Required work:
What's needed is the listing below, repeated word for word with no pictures.

Records to use:
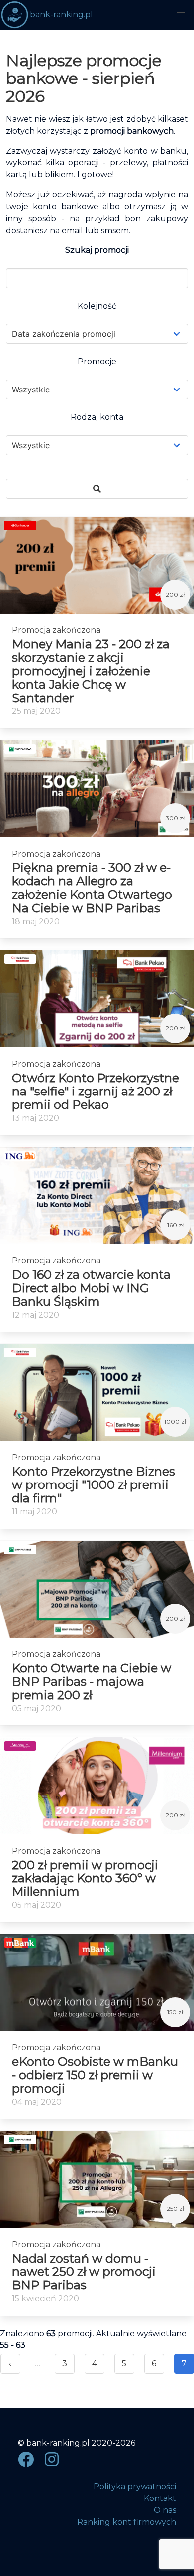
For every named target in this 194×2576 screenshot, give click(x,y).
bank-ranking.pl (61, 14)
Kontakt (160, 2498)
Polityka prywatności (135, 2486)
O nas (165, 2510)
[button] (181, 13)
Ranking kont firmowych (126, 2522)
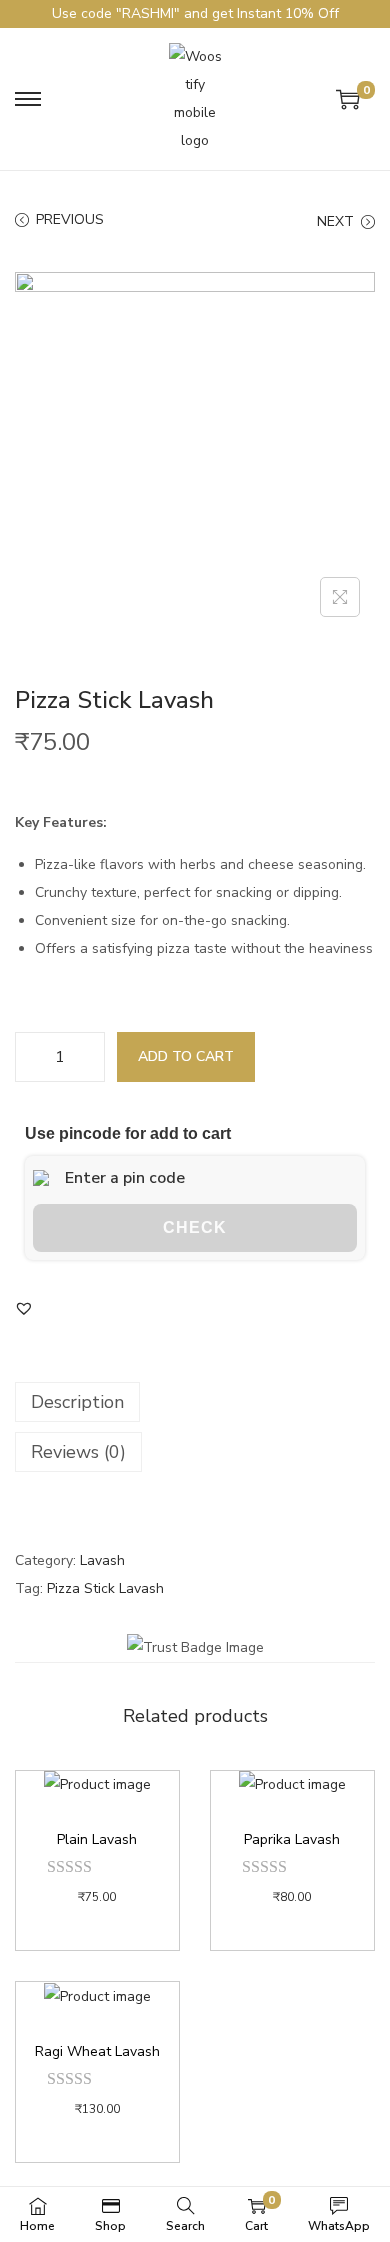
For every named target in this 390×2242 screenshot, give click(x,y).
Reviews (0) (78, 1452)
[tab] (195, 1402)
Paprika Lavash (292, 1839)
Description (77, 1402)
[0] (348, 99)
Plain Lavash (97, 1839)
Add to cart (186, 1056)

Output for this exercise:
For every named target in this 194×2576 screenshot, give click(x,y).
bank-ranking.pl (61, 14)
Kontakt (160, 2498)
Polityka prywatności (135, 2486)
O nas (165, 2510)
[button] (181, 13)
Ranking kont firmowych (126, 2522)
For every named target in this 390×2242 screenshot, give click(x,y).
Reviews (0) (78, 1452)
[tab] (195, 1402)
Paprika Lavash (292, 1839)
Description (77, 1402)
[0] (348, 99)
Plain Lavash (97, 1839)
Add to cart (186, 1056)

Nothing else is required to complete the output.